I was judged because I write romance books. I have had several mothers pull t heir children out of a group that I help head at school which they wear certain uniforms and do activities after school (I can't name the name of the group because the council had called me and said I couldn't put it anywhere on my resume/work because I write romance books) because I write romance and sometimes romatic scenes. I have been told that God will judge me at the gates, equivilated to a street walker and my daughter has been affected since she isn't invited to parties because of me. This is a religious school---is that religious behavior?
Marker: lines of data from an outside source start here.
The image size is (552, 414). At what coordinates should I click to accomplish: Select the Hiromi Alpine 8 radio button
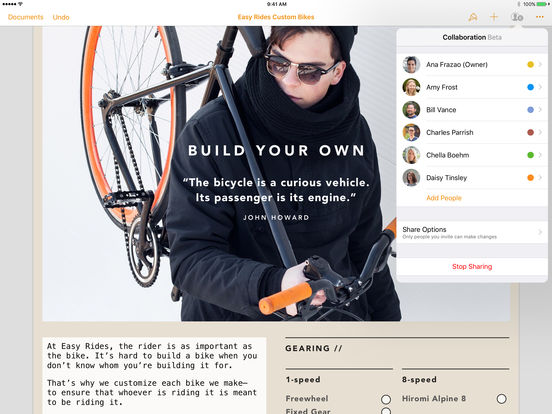coord(502,399)
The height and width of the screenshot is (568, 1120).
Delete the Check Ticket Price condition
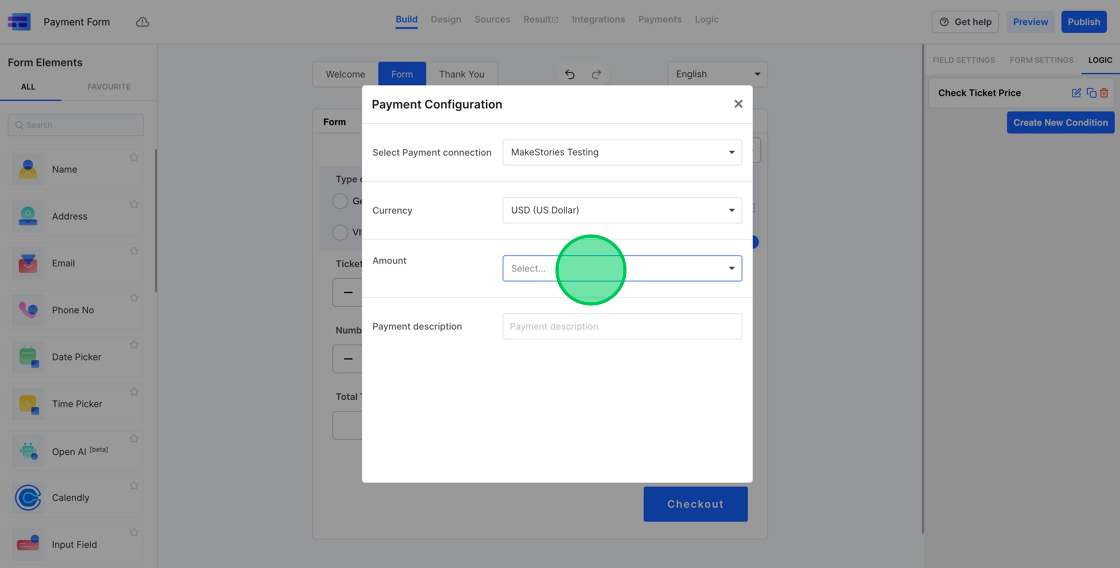(1104, 93)
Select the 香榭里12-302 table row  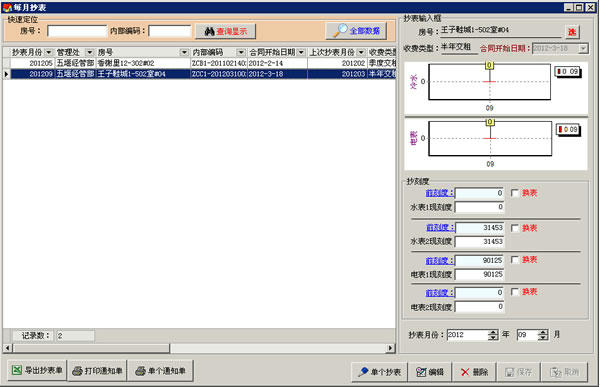click(199, 63)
Do they have a right to judge?
Stacey,
I am SO sorry. That is disgusting behavior. I'll bet more than half of them READ romance novels! Unfortunately this type of thing happens a lot. I had a parent pull thier child from my uniform wearing group meeting club because I don't claim any ONE religion for myself. I am a student of many. The funny thing is that we were earning a patch on dealing with prejudice at the time! That lesson was well learned. My daughter was affected too, and to this day some four years later, still is. But at least she stands up for what she believes in, or doesn't believe in! Hang in there. You are doing what you love doing, right? That lesson is more important than any others.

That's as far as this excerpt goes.